His eyes locked on mine, but they weren’t the warm, familiar eyes I remembered from our steamy time together in Italy. No, the second his gaze met mine, his stormy eyes flattened in a way that told me he was not, and never had been, the man I’d foolishly let myself fall in love with.

“You’re finally awake,” he said in his clipped Italian accent. “That’s good because we have a lot to talk about, wife.”

For a heartbeat, I didn’t move. Then that word—wife—hit me like a two-by-four to the forehead, and my gaze dropped to his left hand, resting against his hip. A thick black band encircled his ring finger.

Sickness shot up my throat, and my fingers curled into the stucco at my back. “No,” I managed in a shaky voice. “You didn’t.”

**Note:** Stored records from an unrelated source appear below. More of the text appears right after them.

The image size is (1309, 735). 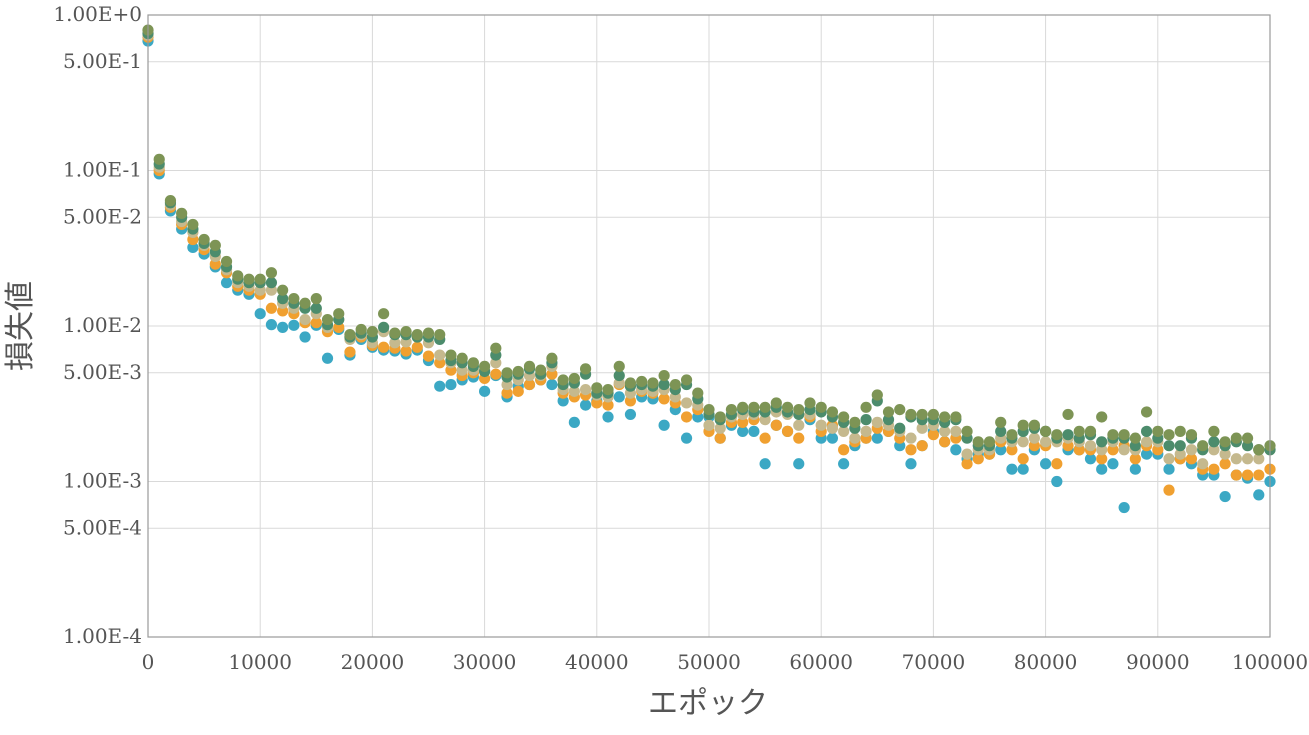 What do you see at coordinates (102, 527) in the screenshot?
I see `y-tick-label: 5.00E-4` at bounding box center [102, 527].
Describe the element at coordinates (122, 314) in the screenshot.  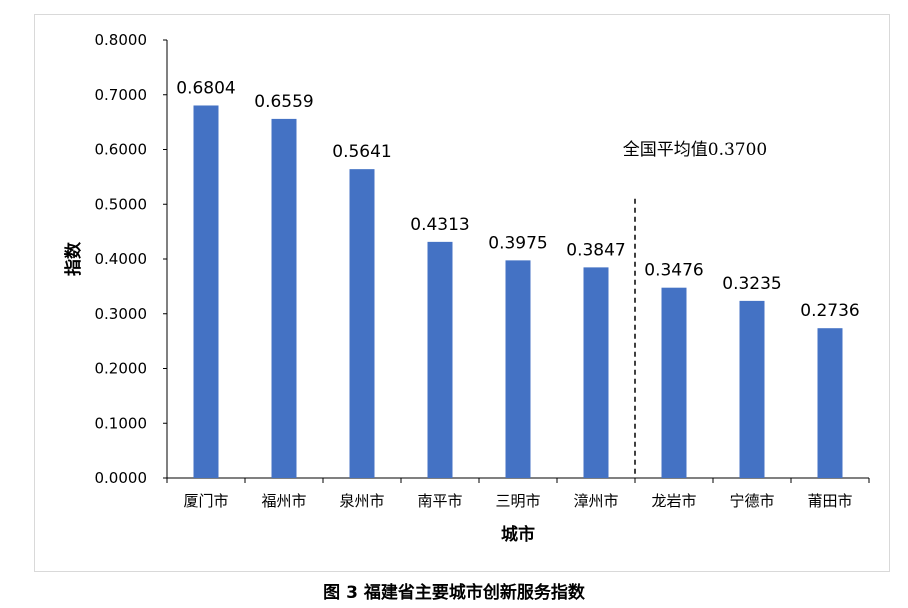
I see `y-tick-label: 0.3000` at that location.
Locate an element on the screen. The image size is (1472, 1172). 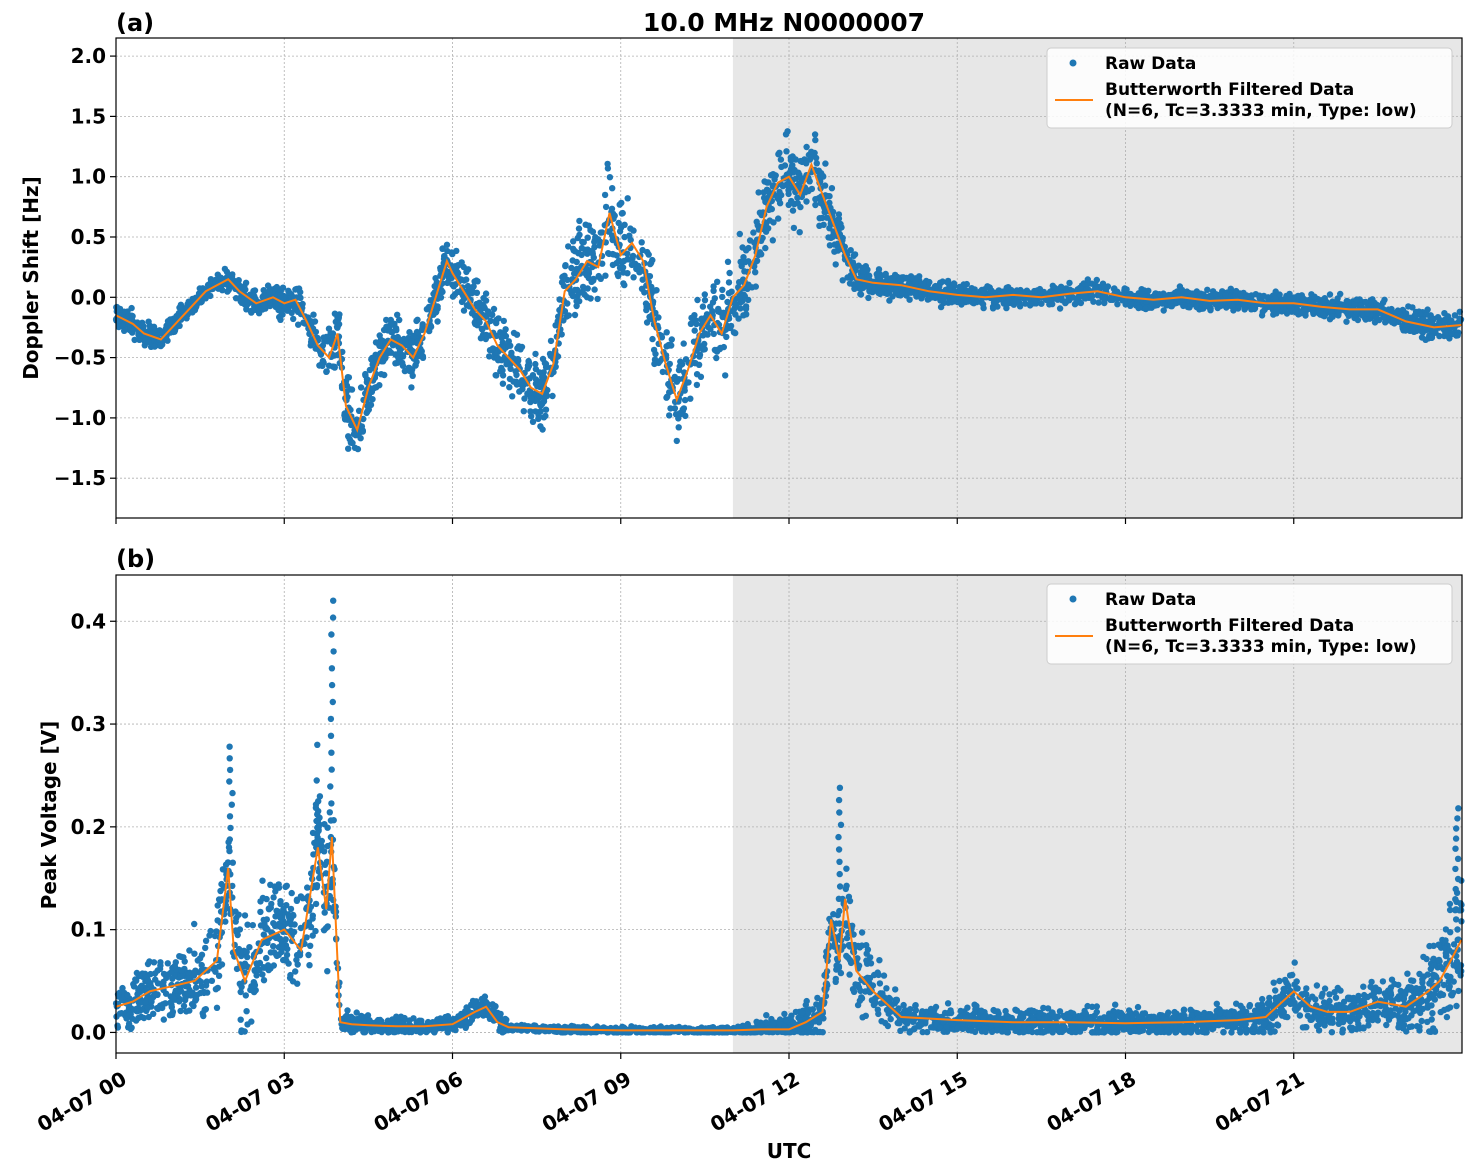
legend-raw-label: Raw Data is located at coordinates (1150, 64).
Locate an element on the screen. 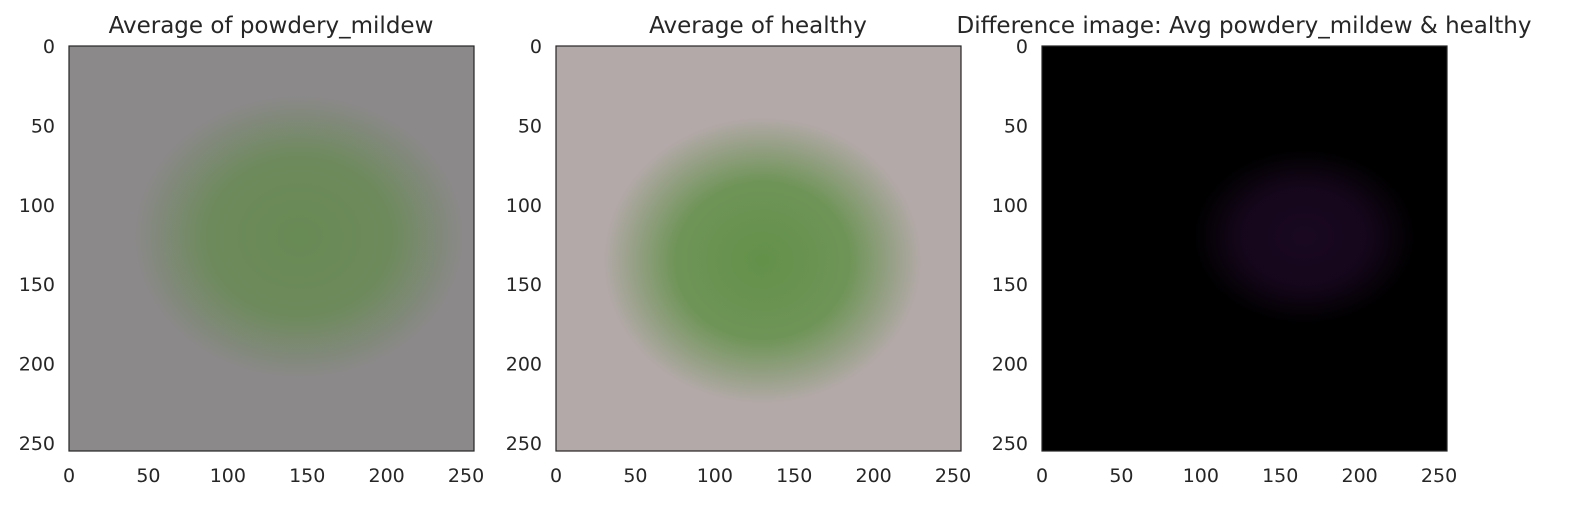 This screenshot has height=506, width=1587. panel-title: Average of powdery_mildew is located at coordinates (272, 26).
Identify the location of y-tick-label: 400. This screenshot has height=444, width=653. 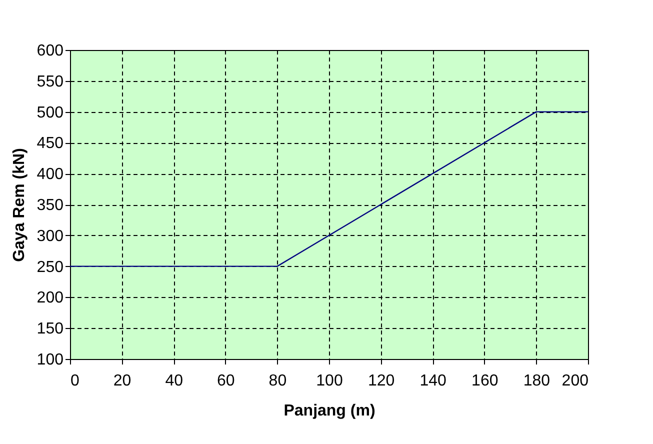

But even before the words were out of my mouth, visions flickered in my mind again. Visions of the man in the black suit telling me all that was left was the paperwork. And then Luc whispering I’d done well while he wrapped his thick arm around my waist to hold me up and drew my fingers toward a crisp white paper where he urged me to sloppily sign my name next to his.

“I didn’t.” Luc’s square jaw turned to a slice of steel beneath the scruff on his skin as he straightened from the doorjamb. “We did. And I suggest you get used to it, Mrs. Salvatici, because we’re not leaving here until you do.”

Panic turned to a rage I couldn’t control, coloring everything red. He thought he could drug me, kidnap me, force me into a marriage I didn’t want, and that I’d just get used to it?

No.

Hell no.

My gaze shifted to the sliding glass door at my side. And seeing my one chance for freedom, I didn’t even hesitate to reach for it.

“Natalie,” he warned in a hard voice at my back, “I wouldn’t step out that door if I were you.”

“Fuck you, Luc.” I shoved the door open and moved out into the warm tropical air.

And then I ran, exactly as I should have done the moment I met Luciano Salvatici.